▸ **ASSIGNMENT**
The records below need to be copied in full. Match them exactly.
+ + +
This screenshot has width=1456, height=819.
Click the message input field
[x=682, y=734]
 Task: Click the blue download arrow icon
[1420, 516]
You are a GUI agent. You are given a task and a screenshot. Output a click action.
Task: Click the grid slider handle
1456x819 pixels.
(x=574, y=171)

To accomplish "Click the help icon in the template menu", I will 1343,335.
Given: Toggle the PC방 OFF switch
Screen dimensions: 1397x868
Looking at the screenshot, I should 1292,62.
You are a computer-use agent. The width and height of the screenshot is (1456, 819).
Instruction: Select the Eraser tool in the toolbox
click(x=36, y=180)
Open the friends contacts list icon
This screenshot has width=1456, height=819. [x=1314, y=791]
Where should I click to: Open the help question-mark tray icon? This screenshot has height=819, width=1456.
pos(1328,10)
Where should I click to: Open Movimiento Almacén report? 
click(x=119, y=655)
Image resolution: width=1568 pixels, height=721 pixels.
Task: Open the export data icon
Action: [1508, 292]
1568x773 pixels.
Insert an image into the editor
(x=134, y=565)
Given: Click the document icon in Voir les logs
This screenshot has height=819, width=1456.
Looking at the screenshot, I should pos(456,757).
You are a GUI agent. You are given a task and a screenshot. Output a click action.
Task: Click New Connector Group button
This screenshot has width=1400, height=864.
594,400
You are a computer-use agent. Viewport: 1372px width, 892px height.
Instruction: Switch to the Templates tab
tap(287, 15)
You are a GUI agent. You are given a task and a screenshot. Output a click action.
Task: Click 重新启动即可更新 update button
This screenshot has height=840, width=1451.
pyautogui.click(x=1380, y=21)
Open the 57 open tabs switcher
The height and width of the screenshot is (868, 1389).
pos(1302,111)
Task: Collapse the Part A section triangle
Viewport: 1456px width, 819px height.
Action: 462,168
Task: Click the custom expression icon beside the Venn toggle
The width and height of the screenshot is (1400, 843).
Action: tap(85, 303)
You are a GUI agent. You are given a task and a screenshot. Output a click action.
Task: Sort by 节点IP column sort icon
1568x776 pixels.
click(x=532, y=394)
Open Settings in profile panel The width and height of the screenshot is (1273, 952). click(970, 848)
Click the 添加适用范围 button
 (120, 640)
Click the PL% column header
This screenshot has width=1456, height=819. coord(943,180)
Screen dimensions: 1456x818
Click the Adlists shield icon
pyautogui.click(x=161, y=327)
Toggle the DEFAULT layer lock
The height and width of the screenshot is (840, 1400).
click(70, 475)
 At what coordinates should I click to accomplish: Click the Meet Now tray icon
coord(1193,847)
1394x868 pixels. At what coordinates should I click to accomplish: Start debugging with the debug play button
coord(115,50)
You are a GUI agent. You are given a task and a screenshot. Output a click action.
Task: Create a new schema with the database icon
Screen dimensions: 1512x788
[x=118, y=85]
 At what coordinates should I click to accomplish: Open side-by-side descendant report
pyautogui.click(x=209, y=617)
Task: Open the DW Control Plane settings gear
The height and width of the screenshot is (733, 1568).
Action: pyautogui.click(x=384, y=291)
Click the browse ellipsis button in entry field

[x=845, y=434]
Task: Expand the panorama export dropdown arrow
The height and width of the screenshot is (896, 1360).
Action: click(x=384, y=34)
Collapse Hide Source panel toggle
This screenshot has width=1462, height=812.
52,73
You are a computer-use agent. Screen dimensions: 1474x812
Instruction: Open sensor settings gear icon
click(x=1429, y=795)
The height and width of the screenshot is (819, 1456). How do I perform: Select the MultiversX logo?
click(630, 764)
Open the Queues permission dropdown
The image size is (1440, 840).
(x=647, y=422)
+ + +
▸ **RESPONSE FOR THIS EXERCISE**
This screenshot has width=1456, height=819.
Click the message input field
[x=682, y=734]
 Task: Click the blue download arrow icon
[1420, 516]
You are a GUI agent. You are given a task and a screenshot. Output a click action.
Task: Click the grid slider handle
1456x819 pixels.
(x=574, y=171)

To accomplish "Click the help icon in the template menu", I will 1343,335.
Given: Toggle the PC방 OFF switch
Screen dimensions: 1397x868
Looking at the screenshot, I should 1292,62.
You are a computer-use agent. The width and height of the screenshot is (1456, 819).
Instruction: Select the Eraser tool in the toolbox
click(x=36, y=180)
Open the friends contacts list icon
This screenshot has width=1456, height=819. [x=1314, y=791]
Where should I click to: Open the help question-mark tray icon? This screenshot has height=819, width=1456.
pos(1328,10)
Where should I click to: Open Movimiento Almacén report? 
click(x=119, y=655)
Image resolution: width=1568 pixels, height=721 pixels.
Task: Open the export data icon
Action: [1508, 292]
1568x773 pixels.
Insert an image into the editor
(x=134, y=565)
Given: Click the document icon in Voir les logs
This screenshot has height=819, width=1456.
Looking at the screenshot, I should pos(456,757).
You are a GUI agent. You are given a task and a screenshot. Output a click action.
Task: Click New Connector Group button
This screenshot has width=1400, height=864.
594,400
You are a computer-use agent. Viewport: 1372px width, 892px height.
Instruction: Switch to the Templates tab
tap(287, 15)
You are a GUI agent. You are given a task and a screenshot. Output a click action.
Task: Click 重新启动即可更新 update button
This screenshot has height=840, width=1451.
pyautogui.click(x=1380, y=21)
Open the 57 open tabs switcher
The height and width of the screenshot is (868, 1389).
pos(1302,111)
Task: Collapse the Part A section triangle
Viewport: 1456px width, 819px height.
Action: 462,168
Task: Click the custom expression icon beside the Venn toggle
The width and height of the screenshot is (1400, 843).
Action: tap(85, 303)
You are a GUI agent. You are given a task and a screenshot. Output a click action.
Task: Sort by 节点IP column sort icon
1568x776 pixels.
click(x=532, y=394)
Open Settings in profile panel The width and height of the screenshot is (1273, 952). click(970, 848)
Click the 添加适用范围 button
 (120, 640)
Click the PL% column header
This screenshot has width=1456, height=819. coord(943,180)
Screen dimensions: 1456x818
Click the Adlists shield icon
pyautogui.click(x=161, y=327)
Toggle the DEFAULT layer lock
The height and width of the screenshot is (840, 1400).
click(70, 475)
 At what coordinates should I click to accomplish: Click the Meet Now tray icon
coord(1193,847)
1394x868 pixels. At what coordinates should I click to accomplish: Start debugging with the debug play button
coord(115,50)
You are a GUI agent. You are given a task and a screenshot. Output a click action.
Task: Create a new schema with the database icon
Screen dimensions: 1512x788
[x=118, y=85]
 At what coordinates should I click to accomplish: Open side-by-side descendant report
pyautogui.click(x=209, y=617)
Task: Open the DW Control Plane settings gear
The height and width of the screenshot is (733, 1568).
Action: pyautogui.click(x=384, y=291)
Click the browse ellipsis button in entry field

[x=845, y=434]
Task: Expand the panorama export dropdown arrow
The height and width of the screenshot is (896, 1360).
Action: click(x=384, y=34)
Collapse Hide Source panel toggle
This screenshot has width=1462, height=812.
52,73
You are a computer-use agent. Screen dimensions: 1474x812
Instruction: Open sensor settings gear icon
click(x=1429, y=795)
The height and width of the screenshot is (819, 1456). How do I perform: Select the MultiversX logo?
click(630, 764)
Open the Queues permission dropdown
The image size is (1440, 840).
(x=647, y=422)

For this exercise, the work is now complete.